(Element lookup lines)
○ ○ ○
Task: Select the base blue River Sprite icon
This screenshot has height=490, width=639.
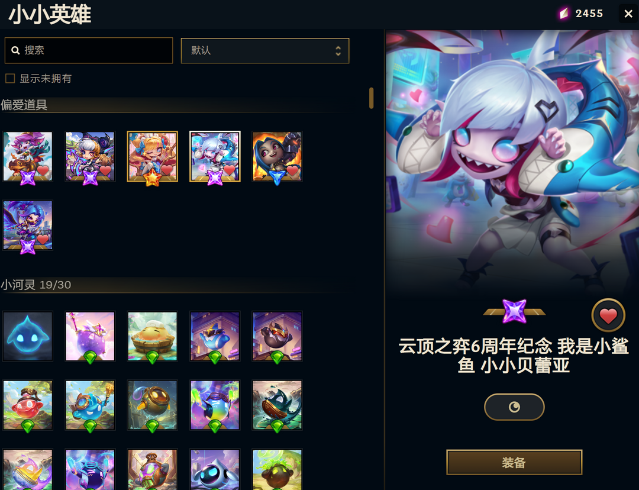Action: pyautogui.click(x=28, y=336)
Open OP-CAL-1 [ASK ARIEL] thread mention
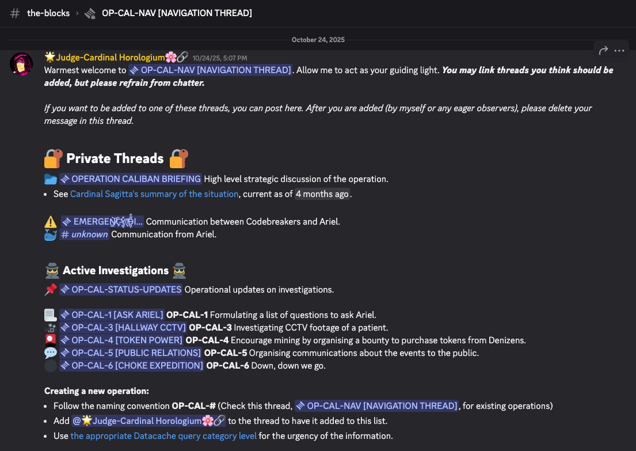 point(112,315)
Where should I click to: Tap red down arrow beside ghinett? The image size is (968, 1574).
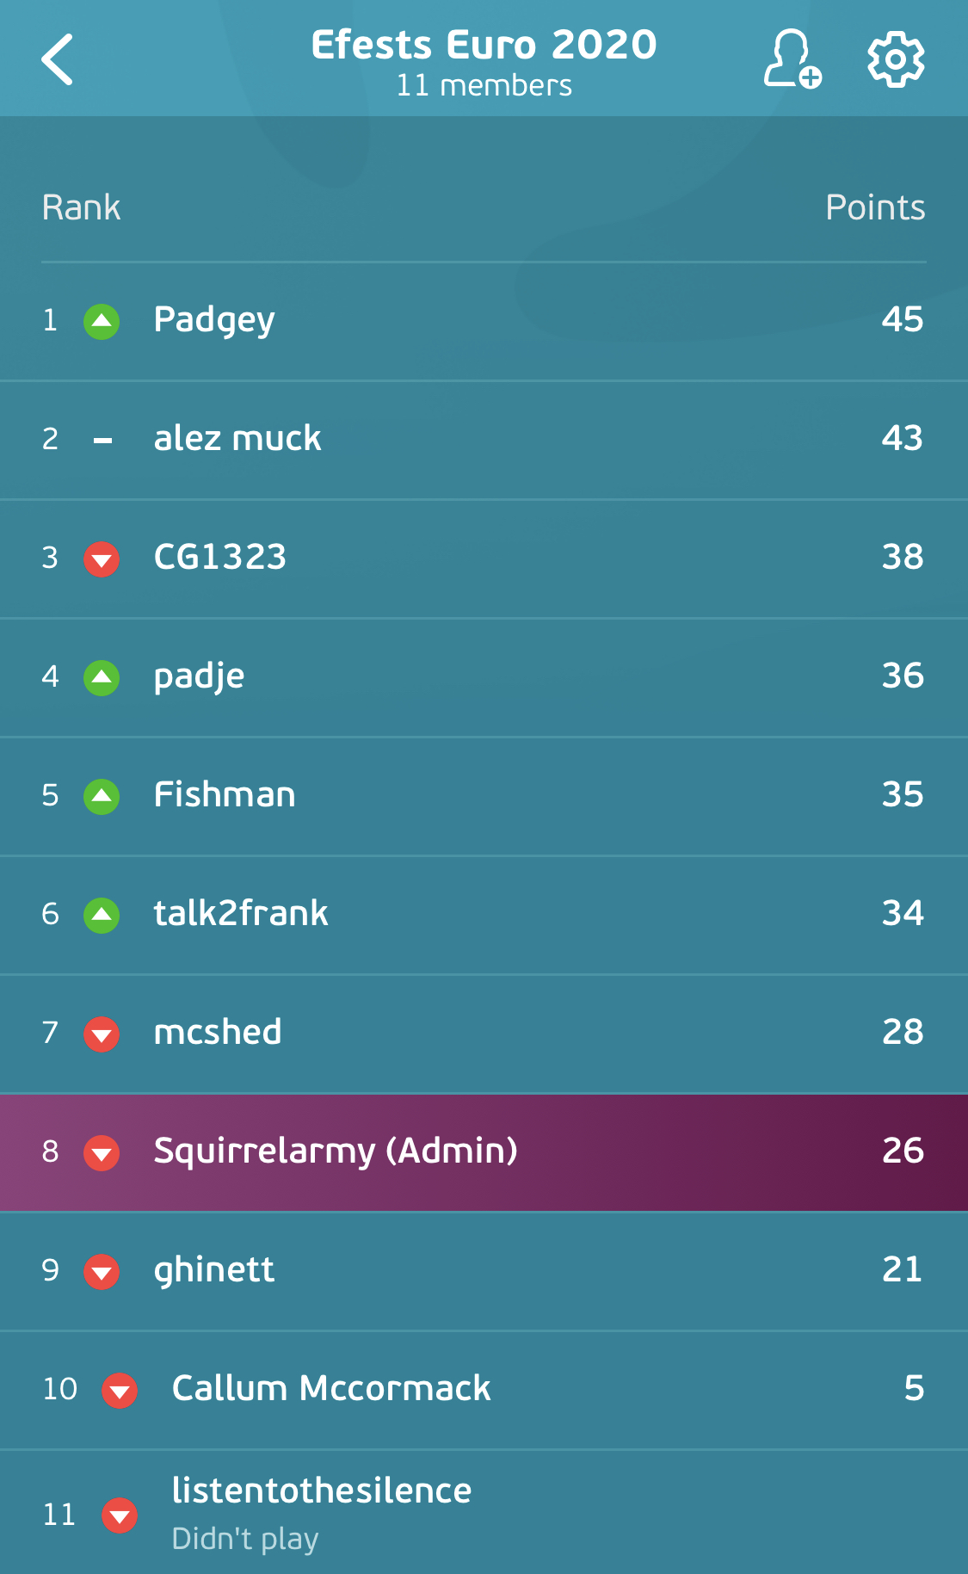102,1271
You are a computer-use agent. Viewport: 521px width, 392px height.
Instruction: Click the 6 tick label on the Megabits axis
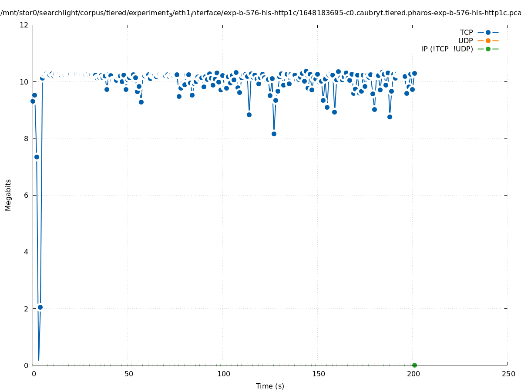pos(26,195)
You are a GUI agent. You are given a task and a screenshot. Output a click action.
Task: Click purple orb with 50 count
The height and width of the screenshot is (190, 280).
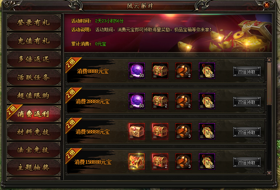137,101
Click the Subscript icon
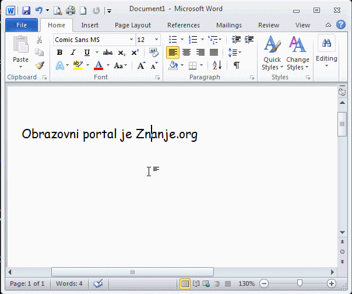352x294 pixels. pos(121,53)
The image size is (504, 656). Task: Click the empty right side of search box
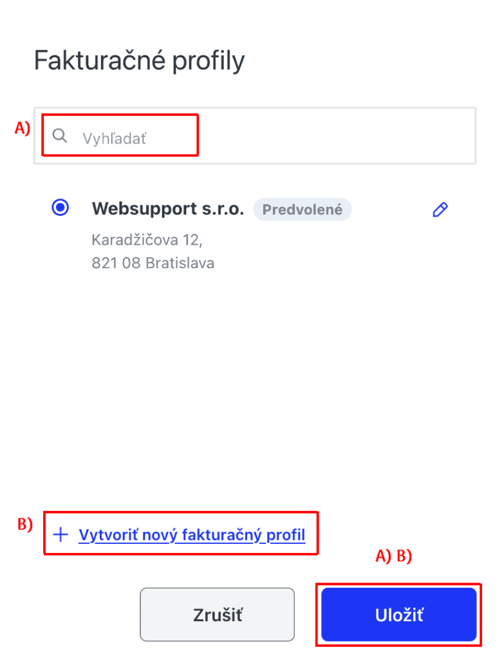coord(337,136)
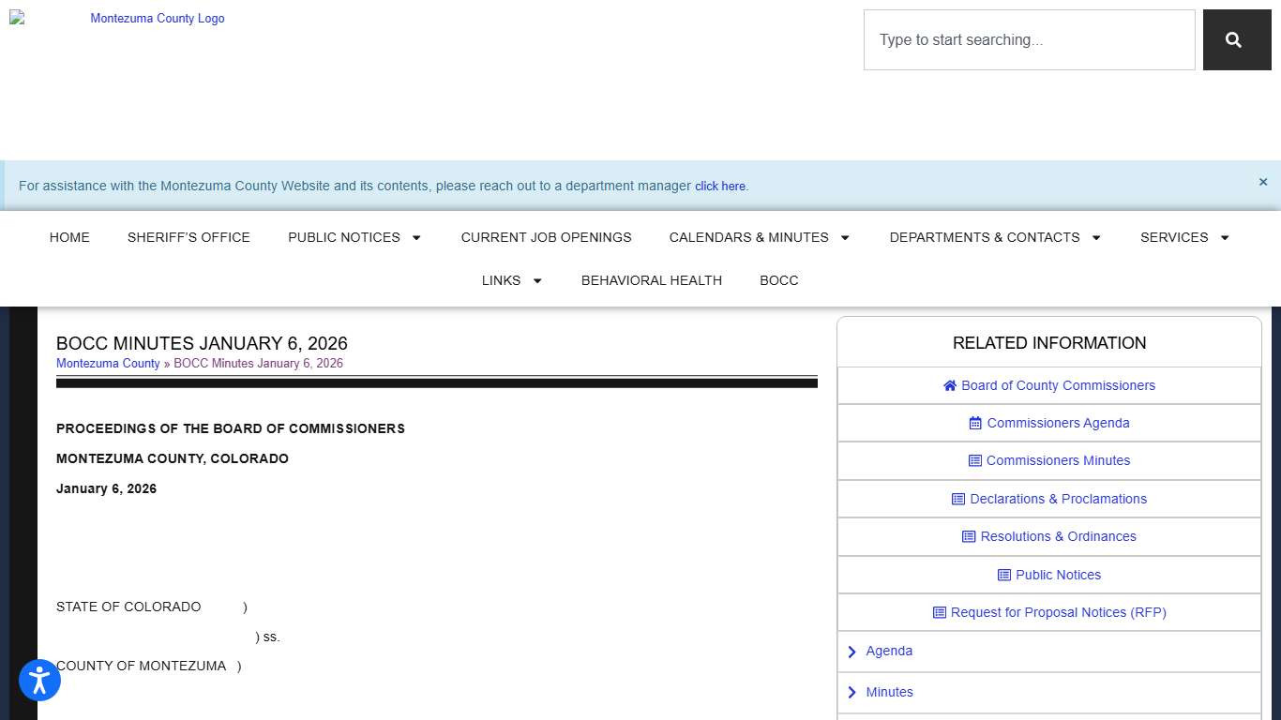1281x720 pixels.
Task: Click inside the search input field
Action: 1029,39
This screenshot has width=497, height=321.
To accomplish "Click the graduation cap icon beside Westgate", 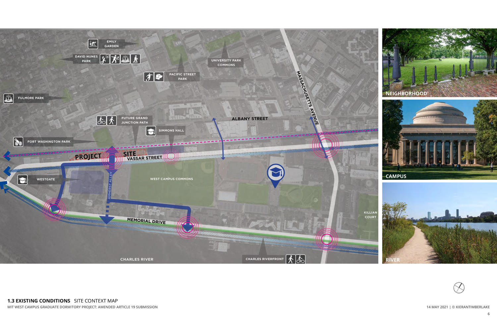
○ ○ ○
> Goal
Quote all of the lines above word for word, leaving out the pictures.

> Result of this task
Task: Select the base blue River Sprite icon
This screenshot has height=490, width=639.
Action: pyautogui.click(x=28, y=336)
Open OP-CAL-1 [ASK ARIEL] thread mention
 point(112,315)
Where should I click to: Tap red down arrow beside ghinett? The image size is (968, 1574).
102,1271
You are a computer-use agent. Viewport: 521px width, 392px height.
Instruction: Click the 6 tick label on the Megabits axis
pos(26,195)
You are a GUI agent. You are given a task and a screenshot. Output a click action.
Task: Click purple orb with 50 count
The height and width of the screenshot is (190, 280).
137,101
Click the Subscript icon
352x294 pixels. pos(121,53)
The image size is (504, 656). Task: Click the empty right side of search box
coord(337,136)
1281x720 pixels.
Task: Click inside the search input field
Action: 1029,39
This screenshot has width=497, height=321.
To accomplish "Click the graduation cap icon beside Westgate", 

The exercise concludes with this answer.